A panel of scientists has warned that current GPS systems are too susceptible to solar radio bursts.
The findings were announced today at the first Space Weather Enterprise Forum, an assembly of academic, government and private sector scientists focused on examining the Earth's increasing vulnerability to space weather impacts.
The scientists warned of our increasing reliance on GPS and other technologies using radio waves for navigation, surveying, mining, exploration and even timing of financial transactions, and the expected problems from increases in solar activity.
A major solar flare in December last year created an unprecedented solar radio burst causing large numbers of receivers to stop tracking the GPS signal.
Using specially designed receivers built at Cornell University as "sensitive space weather monitors", Cornell scientists were able to make the first quantitative measurements of the effect of earlier solar radio bursts on GPS receivers.
"In December, we found that the effect on GPS receivers was more profound and widespread than we had expected," said Paul Kintner, professor of electrical and computer engineering at Cornell.

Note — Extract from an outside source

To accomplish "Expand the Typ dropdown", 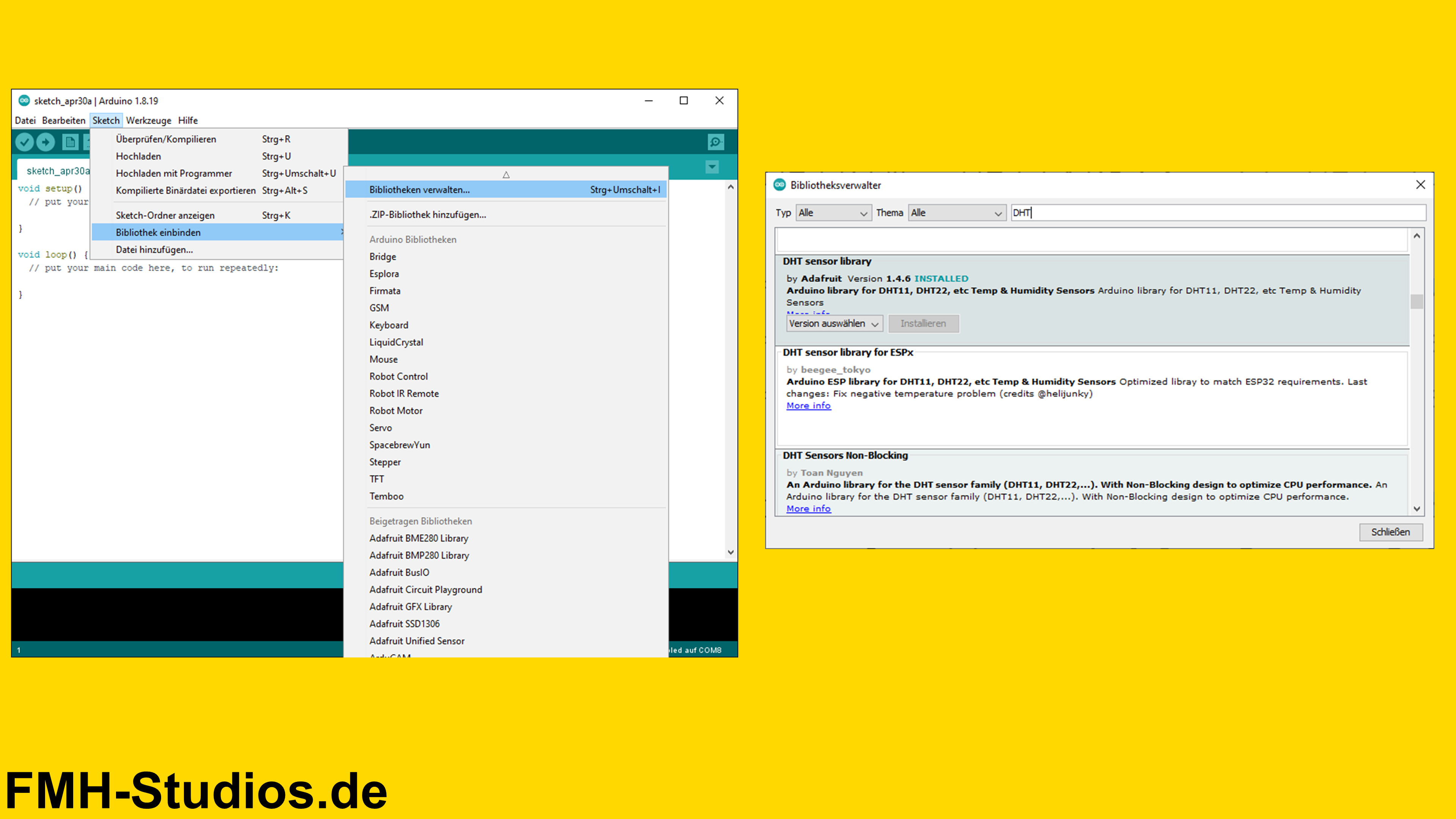I will click(x=833, y=213).
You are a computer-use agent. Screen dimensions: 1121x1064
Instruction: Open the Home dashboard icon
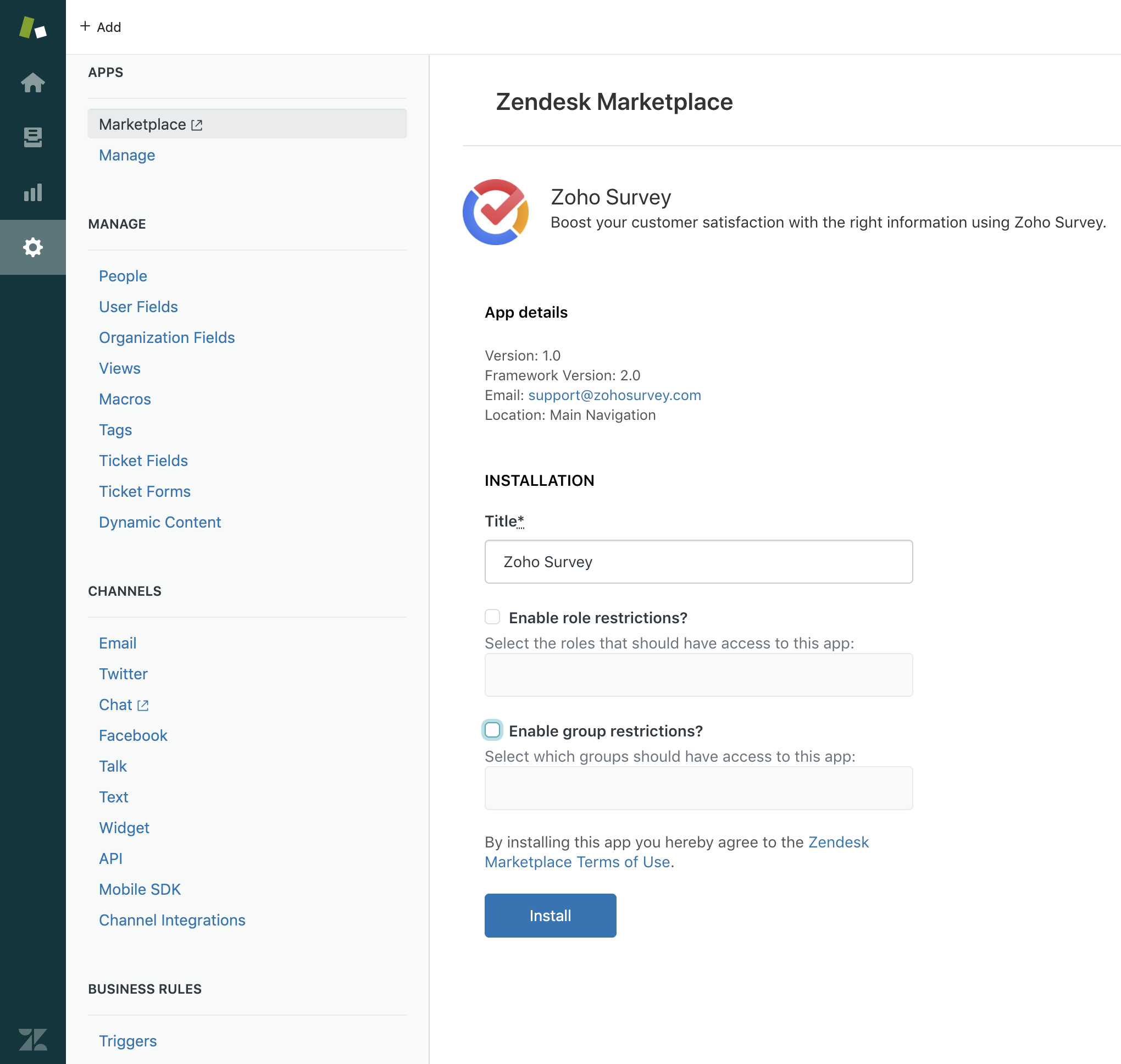pos(33,83)
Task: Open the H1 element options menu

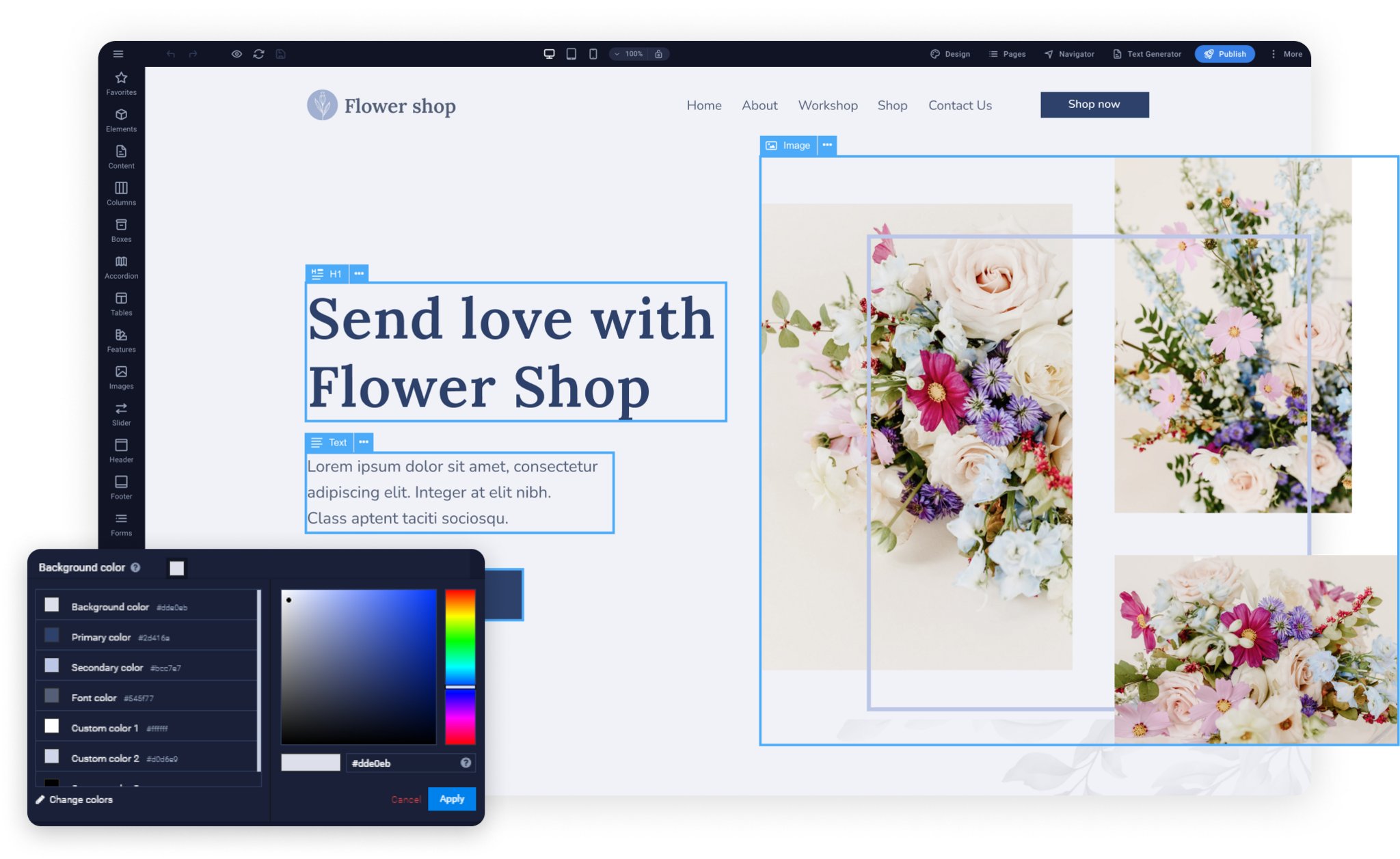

"Now we are concerned that more severe consequences will occur during the next solar maximum."
Solar activity rises and falls in 11-year cycles. The next peak is expected in 2011, which means that increasing levels of activity could produce more radio bursts.
"This solar radio burst occurred during the solar minimum, yet produced as much as 10 times more radio noise than the previous record," said Dale Gary, chairman and professor of the physics department at New Jersey Institute of Technology.
"Measurements with our solar radio-telescope confirmed that, at its peak, the burst produced 20,000 times more radio emission than the entire rest of the Sun. This was enough to swamp GPS receivers over the entire sunlit side of Earth."
Worryingly, the December event was the first time that a solar radio burst was detected on the civil Wide Area Augmentation System (WAAS), which uses GPS to assist in avionic navigation.
"Our findings indicate that the effects of this solar burst were less intense on WAAS than on other operational systems, mainly due to the robust system design," said Patricia Doherty, co-director and senior scientist at the Institute for Scientific Research at Boston College.
"But it is important for us to consider the potential impact of future, more powerful, solar radio bursts during periods of high solar activity."
Anthea Coster, a researcher at the MIT Haystack Observatory, pointed out that there are three key points to remember about solar radio bursts.
"First, society cannot become overly reliant on technology without an awareness and understanding of the effects of future space weather disruptions, " she said.
"Second, the 6 December event dramatically shows that the effect of solar radio bursts is global and instantaneous.
"Third, the size and timing of this burst were completely unexpected and the largest ever detected. We do not know how often we can expect solar radio bursts of this size or even larger."